🤖 AI Summary
This work addresses nonconvex optimal control problems with nonlinear inequality and complementarity constraints in discrete time over a finite horizon, motivated by contact dynamics modeling challenges in robot motion planning. We propose a novel framework that deeply integrates primal-dual interior-point methods with differential dynamic programming (DDP), embedding structured second-order optimization updates and a filter-based line search directly into the DDP iteration. This coupling significantly improves convergence robustness under strong nonlinear constraints—such as joint limits and complementarity conditions—common in robotic systems. The method is theoretically guaranteed to achieve local quadratic and global convergence.
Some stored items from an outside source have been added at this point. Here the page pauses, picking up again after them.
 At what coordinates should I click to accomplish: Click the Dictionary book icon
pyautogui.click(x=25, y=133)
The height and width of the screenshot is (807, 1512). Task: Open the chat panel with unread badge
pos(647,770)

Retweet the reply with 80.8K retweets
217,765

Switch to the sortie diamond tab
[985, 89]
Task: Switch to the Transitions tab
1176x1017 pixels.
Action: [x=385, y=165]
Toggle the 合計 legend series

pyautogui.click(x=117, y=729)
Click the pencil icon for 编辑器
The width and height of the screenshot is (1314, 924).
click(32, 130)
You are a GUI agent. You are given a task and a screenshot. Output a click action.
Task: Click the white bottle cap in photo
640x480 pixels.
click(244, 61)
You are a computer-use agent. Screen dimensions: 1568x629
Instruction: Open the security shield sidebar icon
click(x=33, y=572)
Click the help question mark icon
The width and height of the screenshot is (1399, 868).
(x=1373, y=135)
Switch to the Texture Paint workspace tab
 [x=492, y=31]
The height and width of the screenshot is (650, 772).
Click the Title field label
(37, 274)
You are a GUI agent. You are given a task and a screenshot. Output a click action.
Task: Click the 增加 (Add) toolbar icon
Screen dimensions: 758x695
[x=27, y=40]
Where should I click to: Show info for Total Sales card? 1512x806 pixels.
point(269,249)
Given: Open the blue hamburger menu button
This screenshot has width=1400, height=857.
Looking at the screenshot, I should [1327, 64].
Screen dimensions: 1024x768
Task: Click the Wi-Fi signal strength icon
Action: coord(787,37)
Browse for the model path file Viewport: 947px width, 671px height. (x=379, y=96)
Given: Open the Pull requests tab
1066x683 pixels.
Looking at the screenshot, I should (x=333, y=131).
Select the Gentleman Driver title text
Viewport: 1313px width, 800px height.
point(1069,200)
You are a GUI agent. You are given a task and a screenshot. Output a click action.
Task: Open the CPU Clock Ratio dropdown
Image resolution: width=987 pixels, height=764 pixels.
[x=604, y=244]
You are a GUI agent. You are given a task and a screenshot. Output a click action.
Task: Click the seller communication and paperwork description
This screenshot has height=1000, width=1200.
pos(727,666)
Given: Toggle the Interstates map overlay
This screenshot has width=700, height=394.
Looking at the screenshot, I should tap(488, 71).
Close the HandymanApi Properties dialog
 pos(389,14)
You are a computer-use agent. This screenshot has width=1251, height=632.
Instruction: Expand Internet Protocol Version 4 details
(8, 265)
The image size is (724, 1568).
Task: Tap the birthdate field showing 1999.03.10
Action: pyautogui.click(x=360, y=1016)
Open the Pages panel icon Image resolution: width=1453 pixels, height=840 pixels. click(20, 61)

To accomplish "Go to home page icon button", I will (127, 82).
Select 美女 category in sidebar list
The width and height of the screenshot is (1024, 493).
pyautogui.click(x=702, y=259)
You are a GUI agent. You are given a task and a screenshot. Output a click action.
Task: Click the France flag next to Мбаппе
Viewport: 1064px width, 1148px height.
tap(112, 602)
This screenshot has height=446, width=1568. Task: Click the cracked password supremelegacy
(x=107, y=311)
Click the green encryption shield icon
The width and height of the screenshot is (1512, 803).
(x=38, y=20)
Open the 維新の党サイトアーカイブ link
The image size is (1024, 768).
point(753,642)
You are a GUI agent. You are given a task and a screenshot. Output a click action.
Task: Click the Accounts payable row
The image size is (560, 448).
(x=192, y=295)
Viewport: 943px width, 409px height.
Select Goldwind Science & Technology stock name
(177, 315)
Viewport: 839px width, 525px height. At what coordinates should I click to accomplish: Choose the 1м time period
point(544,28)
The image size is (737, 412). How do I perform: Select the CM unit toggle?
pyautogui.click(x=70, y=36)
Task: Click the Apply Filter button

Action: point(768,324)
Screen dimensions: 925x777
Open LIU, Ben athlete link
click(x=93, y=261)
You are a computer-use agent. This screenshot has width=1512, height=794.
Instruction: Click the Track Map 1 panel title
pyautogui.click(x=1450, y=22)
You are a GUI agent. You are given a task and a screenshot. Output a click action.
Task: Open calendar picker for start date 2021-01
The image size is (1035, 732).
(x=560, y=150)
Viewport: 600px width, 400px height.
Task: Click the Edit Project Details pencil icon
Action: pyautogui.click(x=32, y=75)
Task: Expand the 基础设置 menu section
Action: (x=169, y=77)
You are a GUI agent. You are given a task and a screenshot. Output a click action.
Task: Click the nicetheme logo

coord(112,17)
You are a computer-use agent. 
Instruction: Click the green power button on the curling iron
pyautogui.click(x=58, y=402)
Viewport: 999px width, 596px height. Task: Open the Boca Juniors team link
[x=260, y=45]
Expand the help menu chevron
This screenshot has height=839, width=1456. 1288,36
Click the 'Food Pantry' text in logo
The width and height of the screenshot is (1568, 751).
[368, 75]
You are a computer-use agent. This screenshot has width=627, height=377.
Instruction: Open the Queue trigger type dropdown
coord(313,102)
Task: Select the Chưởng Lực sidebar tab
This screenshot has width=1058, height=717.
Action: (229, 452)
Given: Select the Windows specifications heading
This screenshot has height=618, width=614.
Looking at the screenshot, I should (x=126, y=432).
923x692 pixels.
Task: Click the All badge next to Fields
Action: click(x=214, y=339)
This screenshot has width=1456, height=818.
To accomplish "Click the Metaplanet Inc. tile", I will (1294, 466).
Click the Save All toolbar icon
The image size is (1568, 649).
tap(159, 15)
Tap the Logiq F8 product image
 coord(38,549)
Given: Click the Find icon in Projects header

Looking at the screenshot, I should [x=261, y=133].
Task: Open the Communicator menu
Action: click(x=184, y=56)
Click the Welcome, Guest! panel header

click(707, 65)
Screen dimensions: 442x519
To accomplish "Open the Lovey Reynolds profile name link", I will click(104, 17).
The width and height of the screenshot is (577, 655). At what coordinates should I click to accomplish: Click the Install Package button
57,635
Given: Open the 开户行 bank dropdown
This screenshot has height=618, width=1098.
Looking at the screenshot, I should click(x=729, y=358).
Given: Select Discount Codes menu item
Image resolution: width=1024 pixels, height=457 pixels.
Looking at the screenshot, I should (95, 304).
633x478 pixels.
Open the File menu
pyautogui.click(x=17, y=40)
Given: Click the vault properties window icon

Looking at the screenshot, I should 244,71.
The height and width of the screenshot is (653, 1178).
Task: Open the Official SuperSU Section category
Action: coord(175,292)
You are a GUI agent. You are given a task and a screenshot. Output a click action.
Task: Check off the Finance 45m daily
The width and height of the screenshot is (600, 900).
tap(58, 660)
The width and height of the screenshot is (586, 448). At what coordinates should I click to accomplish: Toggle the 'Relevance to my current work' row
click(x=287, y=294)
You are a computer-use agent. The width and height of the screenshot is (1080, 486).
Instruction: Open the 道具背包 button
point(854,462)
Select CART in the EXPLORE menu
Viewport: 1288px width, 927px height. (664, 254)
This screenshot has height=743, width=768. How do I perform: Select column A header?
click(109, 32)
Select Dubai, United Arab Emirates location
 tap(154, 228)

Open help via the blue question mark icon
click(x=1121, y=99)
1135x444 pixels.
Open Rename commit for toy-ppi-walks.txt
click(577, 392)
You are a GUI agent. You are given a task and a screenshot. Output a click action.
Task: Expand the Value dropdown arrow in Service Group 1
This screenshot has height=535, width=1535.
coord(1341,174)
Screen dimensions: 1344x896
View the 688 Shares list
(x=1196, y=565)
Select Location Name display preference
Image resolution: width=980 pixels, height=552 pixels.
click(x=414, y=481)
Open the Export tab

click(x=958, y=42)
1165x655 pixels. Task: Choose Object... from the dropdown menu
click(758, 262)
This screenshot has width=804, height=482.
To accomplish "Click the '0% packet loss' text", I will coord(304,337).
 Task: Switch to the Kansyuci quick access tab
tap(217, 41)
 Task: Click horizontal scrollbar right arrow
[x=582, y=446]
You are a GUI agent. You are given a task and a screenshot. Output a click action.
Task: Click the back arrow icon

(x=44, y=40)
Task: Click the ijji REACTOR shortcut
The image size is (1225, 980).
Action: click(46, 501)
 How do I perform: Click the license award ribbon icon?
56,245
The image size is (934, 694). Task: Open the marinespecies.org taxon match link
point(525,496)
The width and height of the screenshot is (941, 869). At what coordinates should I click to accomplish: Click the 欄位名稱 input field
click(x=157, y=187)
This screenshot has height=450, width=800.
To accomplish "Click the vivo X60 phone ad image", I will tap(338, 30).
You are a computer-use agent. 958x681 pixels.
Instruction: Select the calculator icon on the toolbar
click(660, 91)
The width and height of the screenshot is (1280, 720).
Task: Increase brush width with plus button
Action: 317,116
Empirically, it achieves stable convergence with low optimality error across four high-dimensional robotic tasks and successfully solves the acrobot swing-up problem from remote initial states. These results demonstrate its effectiveness and practicality for complex constrained optimal control scenarios.
📝 Abstract
We present IPDDP2, a structure-exploiting algorithm for solving discrete-time, finite horizon optimal control problems with nonlinear constraints. Inequality constraints are handled using a primal-dual interior point formulation and step acceptance for equality constraints follows a line-search filter approach. The iterates of the algorithm are derived under the Differential Dynamic Programming (DDP) framework. Our numerical experiments evaluate IPDDP2 on four robotic motion planning problems. IPDDP2 reliably converges to low optimality error and exhibits local quadratic and global convergence from remote starting points. Notably, we showcase the robustness of IPDDP2 by using it to solve a contact-implicit, joint limited acrobot swing-up problem involving complementarity constraints from a range of initial conditions. We provide a full implementation of IPDDP2 in the Julia programming language.